According to Billy Corgan, Smashing Pumpkins' multi-platinum double-disc magnum opus Mellon Collie and the Infinite Sadness (Virgin) marks their last foray into epic, star-struck big-rock territory. What's next? They've hinted, both on disc and in interviews, that it'll be something decidedly more electronic. Which makes sense, since the Pumpkins have become, first and foremost, a studio band. As their Boston-area performances over the past few years have proved, they're much less comfortable carrying off the gargantuan, mythic scope of their albums in a live setting.

So, as the Pumpkins prepare to make the jump to techno, industrial, post-new wave, and/or points unknown, their new five-CD, 32-song B-sides/outtakes/previously-unreleased compilation The Aeroplane Flies High (Virgin) reminds us of what Han Solo once observed of Imperial Star Destroyers: they dump all their junk before they make the jump to hyperspace.

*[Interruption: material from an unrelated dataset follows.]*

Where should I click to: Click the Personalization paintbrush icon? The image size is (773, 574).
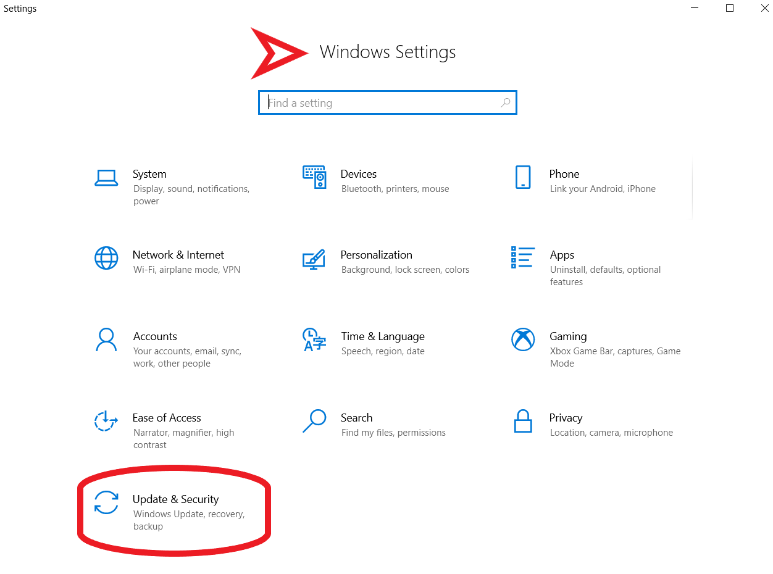coord(314,259)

In what amounts to their second double album in two years, Aeroplane pairs the five singles released from Mellon Collie with their respective B-sides (including the alternate tracks released on European singles, which often differed from the domestic versions), plus five unreleased covers to make the package tastier to their notorious legions of import-collecting fans. It's all arranged pretty much by theme. For instance, on the "Zero" CD, you get five additional similarly thunderous metallic rampages, all of them fairly good in a bludgeoning sort of way, and any of which could have filled the heavy-guitar slots on Mellon Collie. The question of whether you'd be interested in five more "Zero"s is likely tied to whether you're the type to spend $43.99 (list price) on Smashing Pumpkins outtakes, so it would be superfluous to call this, uh, superfluous. Plus, it's pretty clear that the obsessiveness of Aeroplane is completely intentional by the time you get to the "Pastichio Medley" at the end of disc three: 23 minutes of Corgan's discarded riffs strung together (each riff meticulously catalogued in the 36-page booklet, which also offers complete lyrics, opaquely worded liner notes by the band, and an up-to-the-minute exhaustive discography).

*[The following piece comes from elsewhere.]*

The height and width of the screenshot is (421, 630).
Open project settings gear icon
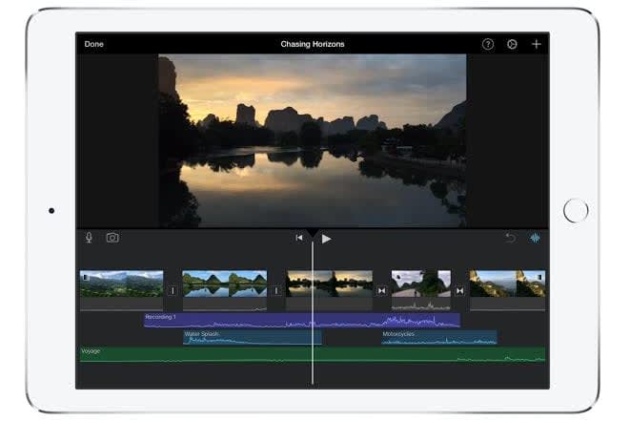[512, 44]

It's also clear, to anyone who's ever checked any of the numerous Pumpkins-related Web pages, that Corgan's obsessiveness is second only to his fans'. So there's at least some supply-and-demand justification for this kind of compulsive self-indulgence, and, after all, it's the kind of ritualistic bloodletting we've come to expect from the band who released Pisces Iscariot, an album's worth of outtakes, shortly after 1993's Siamese Dream.

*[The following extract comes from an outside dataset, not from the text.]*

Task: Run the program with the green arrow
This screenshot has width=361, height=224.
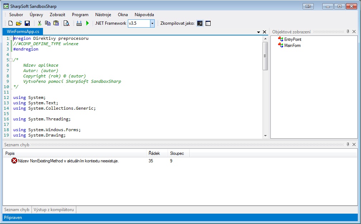Action: [87, 23]
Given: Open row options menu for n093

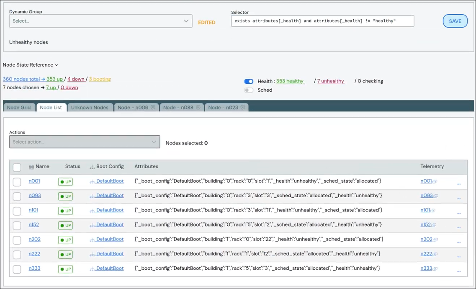Looking at the screenshot, I should pyautogui.click(x=459, y=198).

But Aeroplane is by no means required listening. The Pumpkins hint at their future (with some blippy, subtly electronic variations on the same kind of thinly mechanized pop as "1979") and sonically psychoanalyze their past (with some blippy, thinly mechanized covers, including the Cars' "You're All I've Got Tonight," the Cure's "A Night like This," Missing Persons' "Destination Unknown," and Alice Cooper's "Clones"). Although there are flashes of individual-track brilliance ("Ugly," "Blank," and the set's title track) mixed in with proof that the Pumpkins might also have made a decent indie-pop band ("The Boy"), there's nothing approaching the collective magnitude of Mellon Collie. Ultimately, it's an extravagance where another Pisces Iscariot would have sufficed. And as a self-contained epic arena-rock fairy tale, Mellon Collie seemed to preclude the need for the closure that Aeroplane aspires to provide.